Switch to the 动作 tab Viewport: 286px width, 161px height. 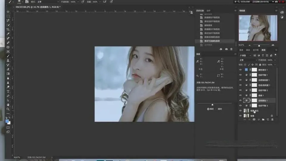(x=208, y=11)
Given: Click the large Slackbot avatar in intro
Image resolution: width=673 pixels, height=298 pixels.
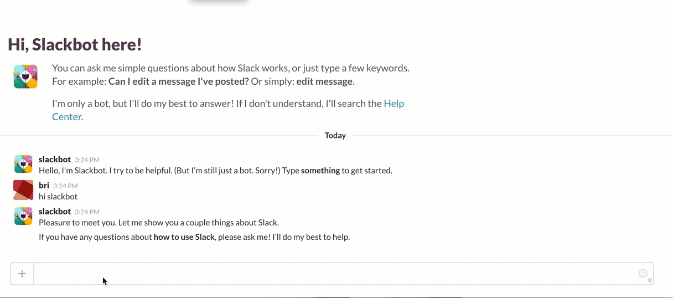Looking at the screenshot, I should click(x=25, y=76).
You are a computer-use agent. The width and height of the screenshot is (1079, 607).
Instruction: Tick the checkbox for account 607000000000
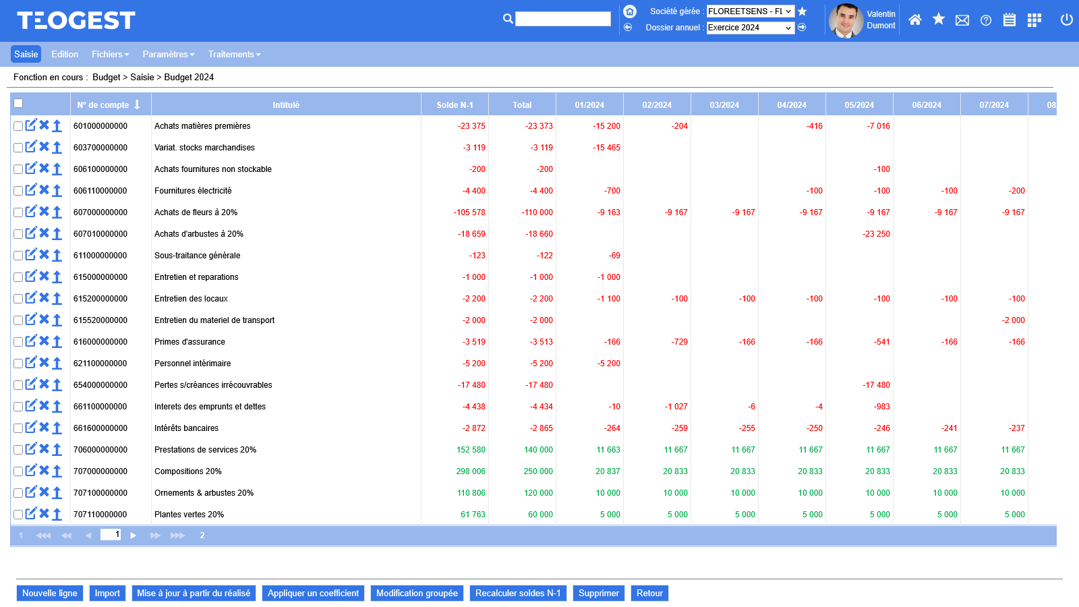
########################################
:: INSTRUCTIONS FOR THE TASK ::
Copy verbatim the span that opens at the line with "Image resolution: width=673" and closes at the final line of the listing. Do not carry over any pictures.

:: SOLUTION FOR THIS PROBLEM ::
Image resolution: width=673 pixels, height=298 pixels.
Looking at the screenshot, I should click(x=25, y=76).
You are a computer-use agent. The width and height of the screenshot is (1079, 607).
Instruction: Tick the checkbox for account 607000000000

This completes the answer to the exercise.